# Rear brakes



## stevem5000 (Apr 16, 2003)

96 Altima...

To get the rear drums off, you need to little bolts to screw into the drum and pull it off...

Anyone know the size of the bolts???

I tried 7mm, but the thread pitch wasn't correct...and I don't think its American size...bigger than 1/4-20...

Thanx
Steve


----------



## Asleep (Jan 19, 2003)

its gonna be metric for sure and im trying to find the thread where the question was answered on another board... i seem to remember it being the same bolt as the ones in your hood hinges... i cant be sure though. i keep all of my bolts when in install something and i think thats where those came from that i used on my rotors when i had to pull them. theyll be the same ones for your drums too.


----------



## chuck34gboro (Jun 7, 2003)

ball-pien hammer


----------



## Asleep (Jan 19, 2003)

lol.


----------



## stevem5000 (Apr 16, 2003)

Got it...

8mm course thread...was hard to find as most of the metric sizes at Home Depot are a fine thread...

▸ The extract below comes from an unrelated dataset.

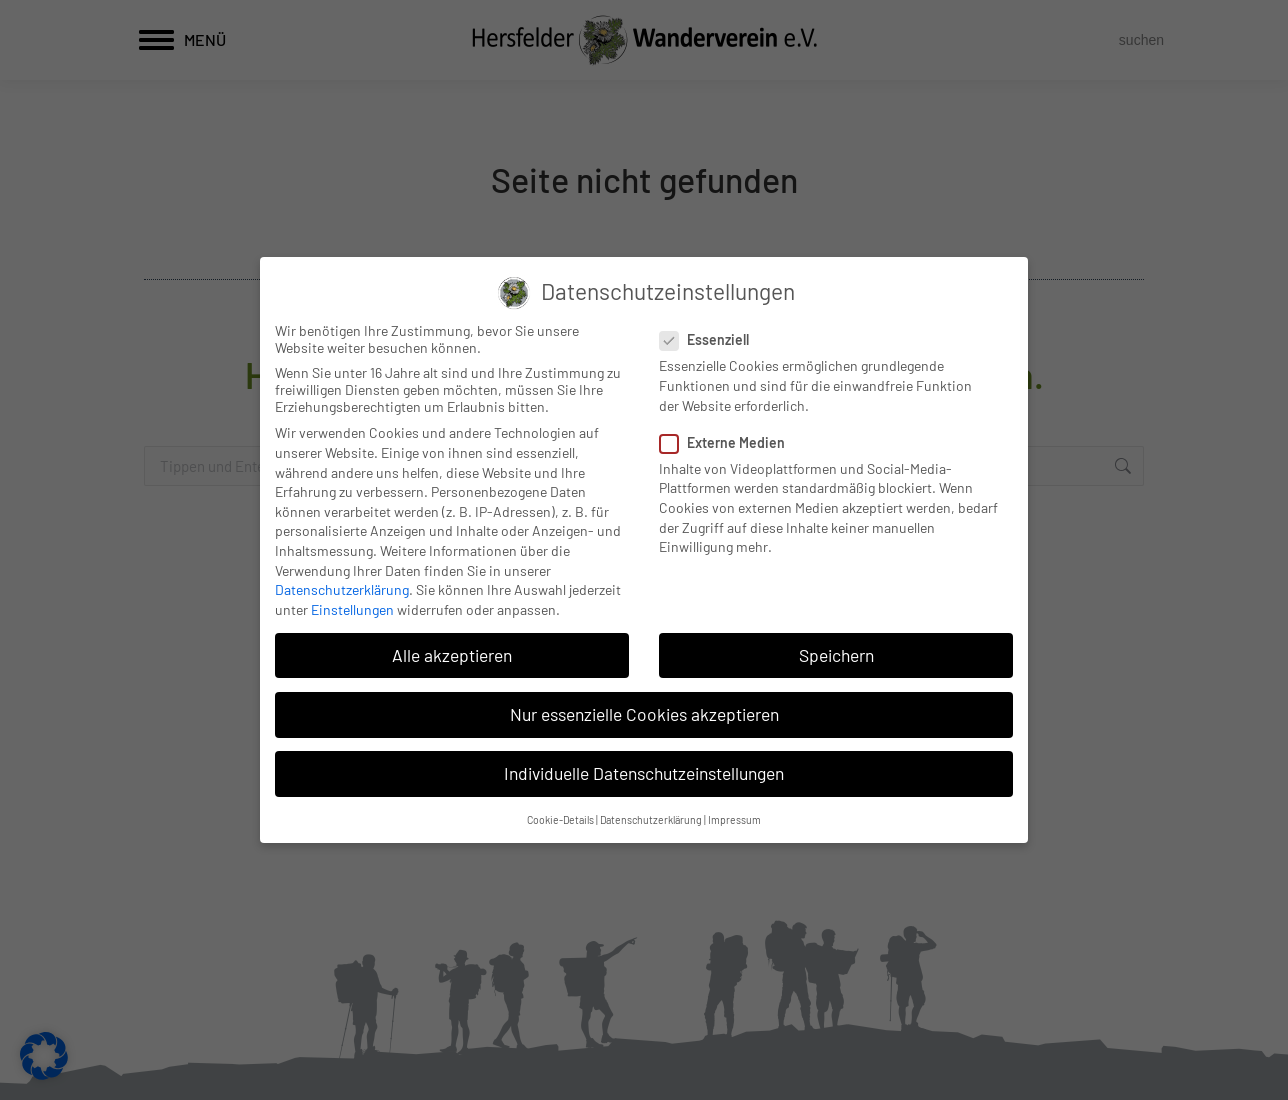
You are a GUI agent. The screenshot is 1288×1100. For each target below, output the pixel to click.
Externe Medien (728, 442)
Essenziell (710, 339)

Ace Hardware...you my man!!!


----------



## lakers (Dec 6, 2004)

*Tool information*



stevem5000 said:


> Got it...
> 
> 8mm course thread...was hard to find as most of the metric sizes at Home Depot are a fine thread...
> 
> Ace Hardware...you my man!!!


Hi Buddy,

I have a same situation for fixing my rear brakes and I saw a screws on the drum. can you tell me what type of tool require to pull them out. I am going to try tonight fix it. I want to know do i have a tool or i need to buy. 

Thanks


----------



## stevem5000 (Apr 16, 2003)

Hey...

Read the posts...

You screw in an 8mm bolt into the little holes on the drum...this forces the drum off the axel...

steve


----------



## lakers (Dec 6, 2004)

stevem5000 said:


> Hey...
> 
> Read the posts...
> 
> ...


Hi Stevem5000,

Thanks a lot,

Finally I followed your guidance which worked very good. I bought 8mm bolt from ACE hardware store. I came out OK. Thank you again. Help me a lot.

Lakers


----------



## Asleep (Jan 19, 2003)

very nice, everyones happy.


----------